> [Requirement]:
Select, from the material below, each line with "agent" in it.
** Extracted entries follows **
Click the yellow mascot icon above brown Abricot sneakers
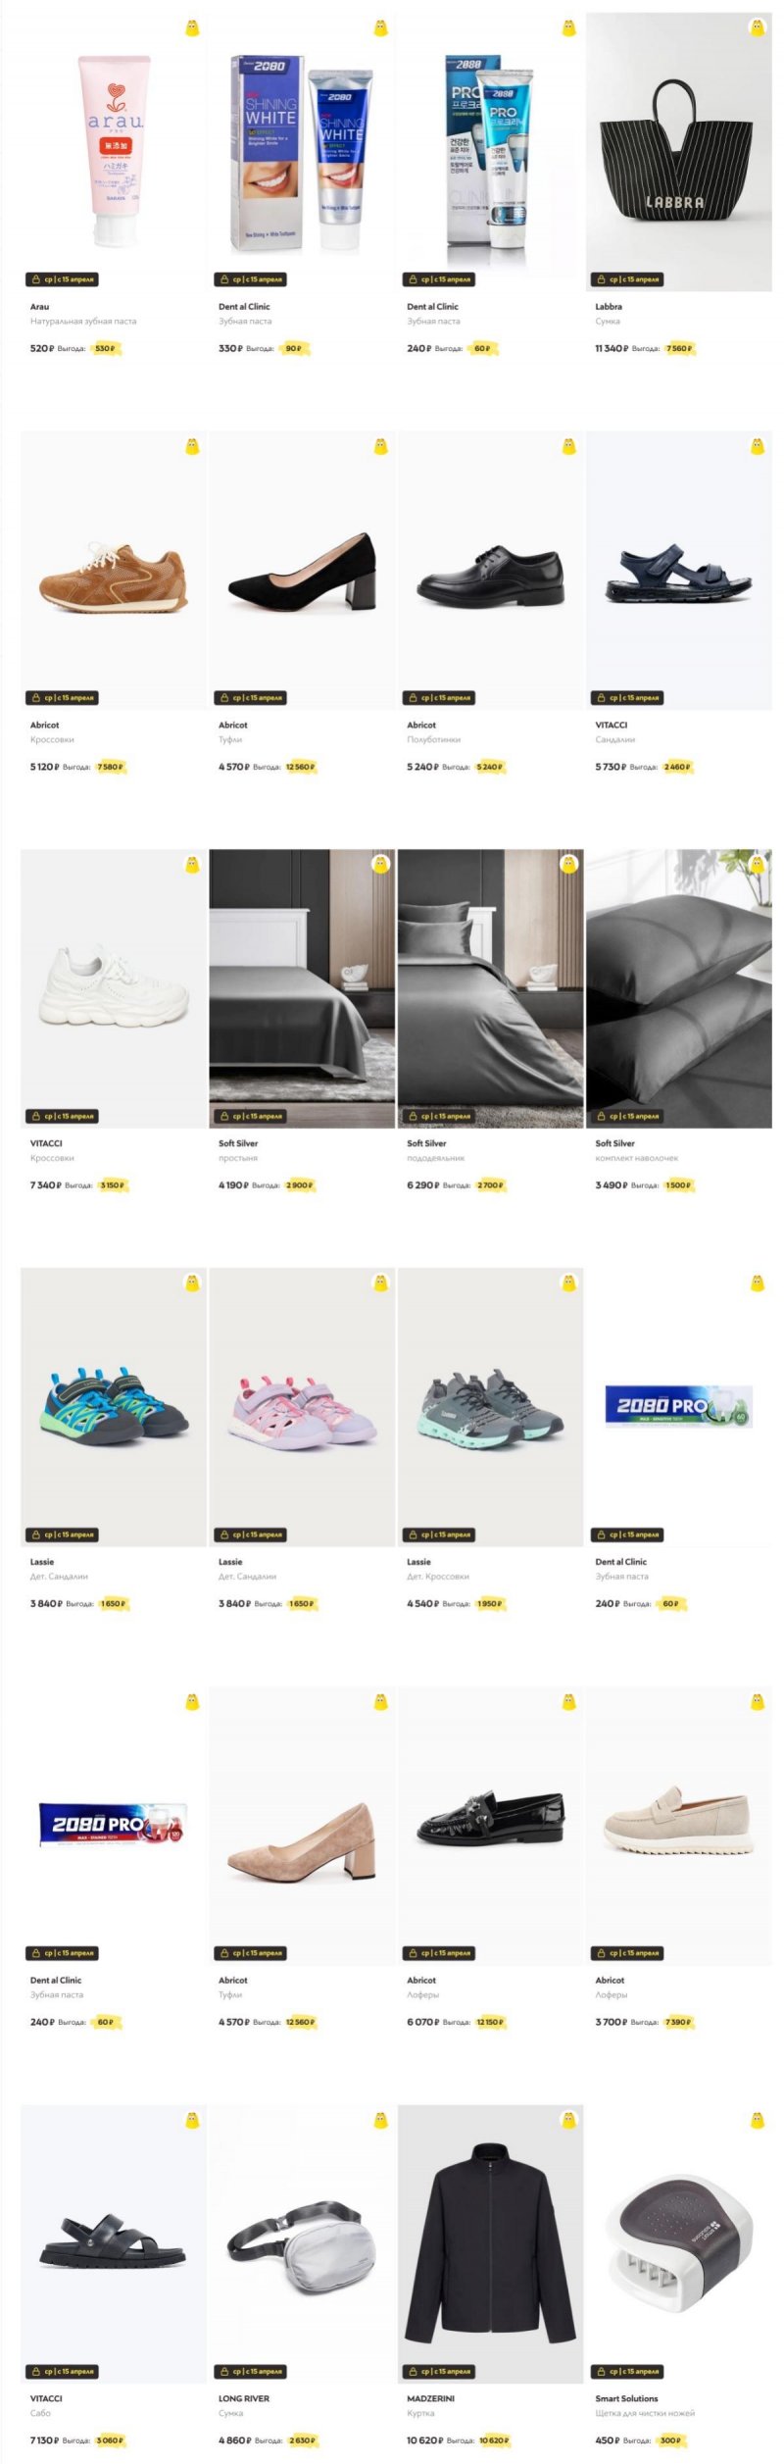Viewport: 784px width, 2464px height. pyautogui.click(x=192, y=446)
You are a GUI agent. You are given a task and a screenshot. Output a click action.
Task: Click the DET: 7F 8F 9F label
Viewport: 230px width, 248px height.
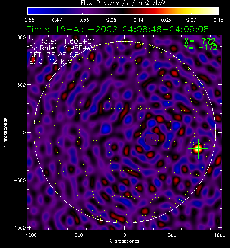click(x=53, y=54)
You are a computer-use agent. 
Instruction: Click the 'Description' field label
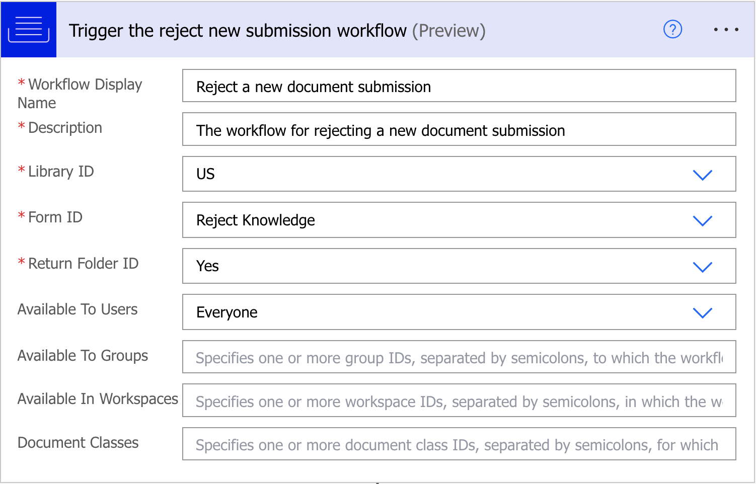point(65,128)
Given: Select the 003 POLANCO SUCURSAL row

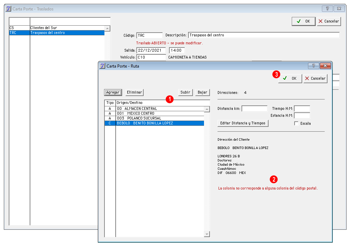Looking at the screenshot, I should point(154,118).
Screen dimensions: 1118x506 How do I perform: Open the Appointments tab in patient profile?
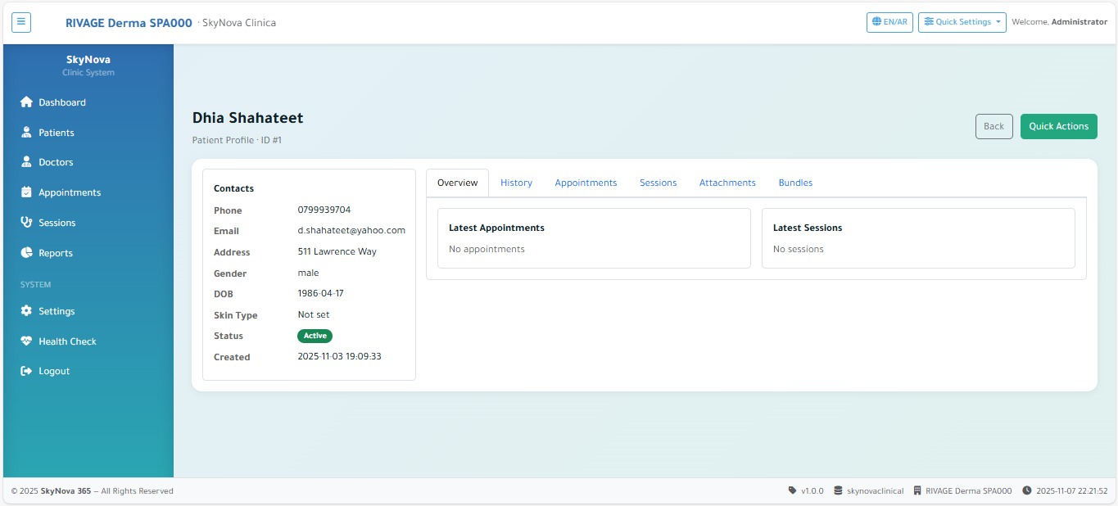point(586,183)
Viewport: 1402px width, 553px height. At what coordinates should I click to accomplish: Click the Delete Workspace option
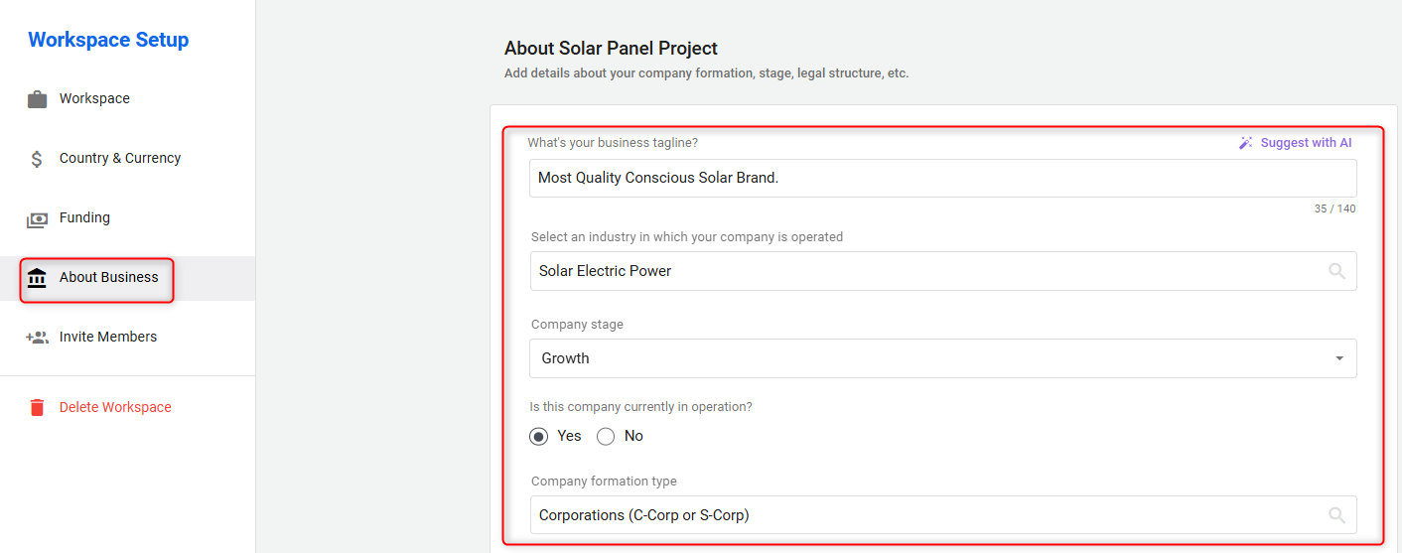click(115, 407)
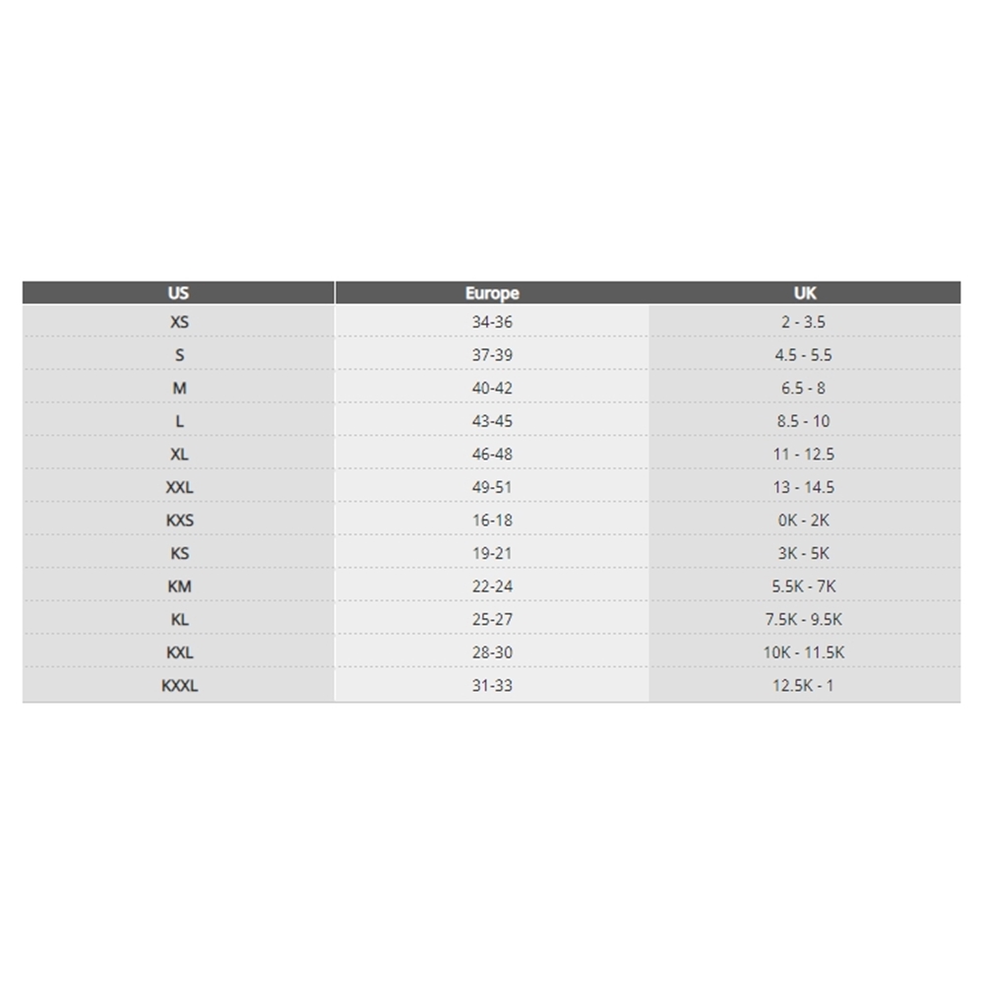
** End of Extracted entries **
> [Written response]:
You are a GUI agent. You are given a task and a screenshot. Output a click action.
You are a computer-use agent. 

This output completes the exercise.